You grab 100 people from the street and it’s just human nature you are going to get a few of them who are hot heads and who aren’t happy, especially angry young men with a lot of testosterone going who have legitimate grievances. We have to remember that for four years this has been going on peacefully.

But when large scale industrial activity is taking place, the people who were opposed to it felt like they weren’t getting heard, and when people get pushed, they push back. I’m not defending any type of violence. You can’t characterize a movement that way, but every movement has those characteristics in it. I don’t care whether it’s anti-war protest or the protest against the G7 or civil rights protests, there are always some people who will be violent ... Yet virtually every news story whether it’s the paper, the TV, the radio, you name it, at the end of the page there’s always a reference to Oct. 17, things at Rexton.

We’re talking about peacefully going to court, doing scientific things and (the media) keeps bringing up the fact that there were violent demonstrations, even though we had nothing to do with the violence. There is a characteristic too of it not being one big unified thing in position, that is people oppose it for different reasons that overlap and they also have different stakes in the matter ... It’s way too nuanced, I think, to talk about ‘well, these people are good protesters, and these people are bad protesters.’


T&T:  I notice the NBASGA lawyer, Larry Kowalchuk, is from Saskatchewan. How did he get involved in this case?

JE:  There are not a lot of lawyers in New Brunswick with a lot of environmental background, there hasn’t been a lot of environmental law done in New Brunswick and this was actually going beyond that. The way we’re approaching this is beyond a simple, ‘they are breaking this environmental law.’

The entire context of our suit has to do with our rights as citizens to have a say in things that will be detrimental to our lives.
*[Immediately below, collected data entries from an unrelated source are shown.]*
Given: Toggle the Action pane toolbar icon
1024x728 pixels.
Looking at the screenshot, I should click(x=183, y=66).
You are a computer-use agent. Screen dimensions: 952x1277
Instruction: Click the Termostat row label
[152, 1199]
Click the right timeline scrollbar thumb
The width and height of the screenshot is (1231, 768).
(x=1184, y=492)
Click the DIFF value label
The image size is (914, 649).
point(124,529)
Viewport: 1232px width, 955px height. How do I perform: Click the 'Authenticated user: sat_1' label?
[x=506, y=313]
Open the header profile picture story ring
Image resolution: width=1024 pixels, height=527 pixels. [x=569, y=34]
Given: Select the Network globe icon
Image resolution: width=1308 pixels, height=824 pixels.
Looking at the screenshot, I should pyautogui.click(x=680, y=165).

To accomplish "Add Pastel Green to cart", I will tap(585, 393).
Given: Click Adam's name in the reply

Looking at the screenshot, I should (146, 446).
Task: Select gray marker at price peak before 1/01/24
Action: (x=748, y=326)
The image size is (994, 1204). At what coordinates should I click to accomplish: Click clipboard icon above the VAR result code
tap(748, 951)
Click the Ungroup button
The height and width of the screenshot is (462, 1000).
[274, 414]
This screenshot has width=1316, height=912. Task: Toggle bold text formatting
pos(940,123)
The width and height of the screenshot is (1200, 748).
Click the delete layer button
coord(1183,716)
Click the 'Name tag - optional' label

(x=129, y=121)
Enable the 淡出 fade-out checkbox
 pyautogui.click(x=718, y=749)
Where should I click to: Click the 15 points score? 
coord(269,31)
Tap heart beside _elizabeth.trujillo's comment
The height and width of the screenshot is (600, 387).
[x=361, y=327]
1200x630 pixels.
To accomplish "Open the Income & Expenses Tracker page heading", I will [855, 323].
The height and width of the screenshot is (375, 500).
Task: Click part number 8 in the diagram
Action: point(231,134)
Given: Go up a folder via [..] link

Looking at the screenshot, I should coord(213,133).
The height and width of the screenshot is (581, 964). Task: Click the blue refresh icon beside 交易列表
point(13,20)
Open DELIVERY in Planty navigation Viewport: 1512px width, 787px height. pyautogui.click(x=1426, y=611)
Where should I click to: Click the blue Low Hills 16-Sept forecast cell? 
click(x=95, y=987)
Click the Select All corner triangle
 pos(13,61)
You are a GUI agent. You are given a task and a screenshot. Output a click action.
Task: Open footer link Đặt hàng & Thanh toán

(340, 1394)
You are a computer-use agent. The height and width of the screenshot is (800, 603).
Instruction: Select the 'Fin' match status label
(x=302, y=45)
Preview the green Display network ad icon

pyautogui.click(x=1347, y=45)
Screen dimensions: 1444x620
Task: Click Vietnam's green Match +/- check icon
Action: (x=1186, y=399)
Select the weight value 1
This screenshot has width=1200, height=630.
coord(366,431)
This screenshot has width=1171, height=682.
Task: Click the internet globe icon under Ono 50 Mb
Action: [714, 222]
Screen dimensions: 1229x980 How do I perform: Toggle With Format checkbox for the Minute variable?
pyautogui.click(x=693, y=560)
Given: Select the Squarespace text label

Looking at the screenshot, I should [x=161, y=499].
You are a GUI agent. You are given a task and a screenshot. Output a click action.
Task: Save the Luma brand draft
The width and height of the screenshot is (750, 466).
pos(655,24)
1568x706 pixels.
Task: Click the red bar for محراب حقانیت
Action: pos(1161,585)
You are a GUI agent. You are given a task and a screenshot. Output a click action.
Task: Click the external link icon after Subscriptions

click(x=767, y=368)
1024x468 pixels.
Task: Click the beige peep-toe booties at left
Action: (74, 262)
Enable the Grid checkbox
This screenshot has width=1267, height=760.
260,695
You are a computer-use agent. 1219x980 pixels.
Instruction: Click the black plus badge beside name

So we heard of Mr. Kowalchuk and we checked him out through both public and private sources and found out that he was of like mind on the issues, he wasn’t just there as a hired gun lawyer and he has had success in arguing similar kinds of constitutional cases and at Appeals Court and Supreme Court level. We spoke to him and he was interested in taking up this cause, so it was just like a good fit ... We were mostly looking for someone who had the track record and who also had similar outlook on the world as we do.


T&T:  It seems it’s pretty easy for those who support the industry to ignore a protester with a sign on the highway, but it’s not so easy to ignore a court action, is that why this avenue was taken?

JE:  Exactly. Two things, the main thing, as you say, it can’t be ignored. There’s going to have to be a judgement, a ruling, and they’re going to have to be aware of all the evidence, so at least it’s out there. If we hear all the evidence and the people hear it during the court case and they still believe it’s safe, then at least they have heard all the evidence.

But the second thing is, I think right now it’s also important that this be done in the relatively neutral realm of the judicial system where hopefully there will be a minimal opportunity to spin the message and the information, and it takes it out of the hands of politicians.

We would love to have a political party get elected this September, which on their own says ‘we are going to put a moratorium in place.’ Actions on a moratorium don’t have to be mutually exclusive. We’re happy with that happening, but at the same time we don’t want it to be a case of, well, the next administration that comes in suddenly has a change of heart because there’s some money being thrown around, they say maybe we lift that moratorium.

We want it to come from a source, and have an action taken, that actually can be long-term and do what it’s supposed to do, which is to allow all the research to be done before making decisions.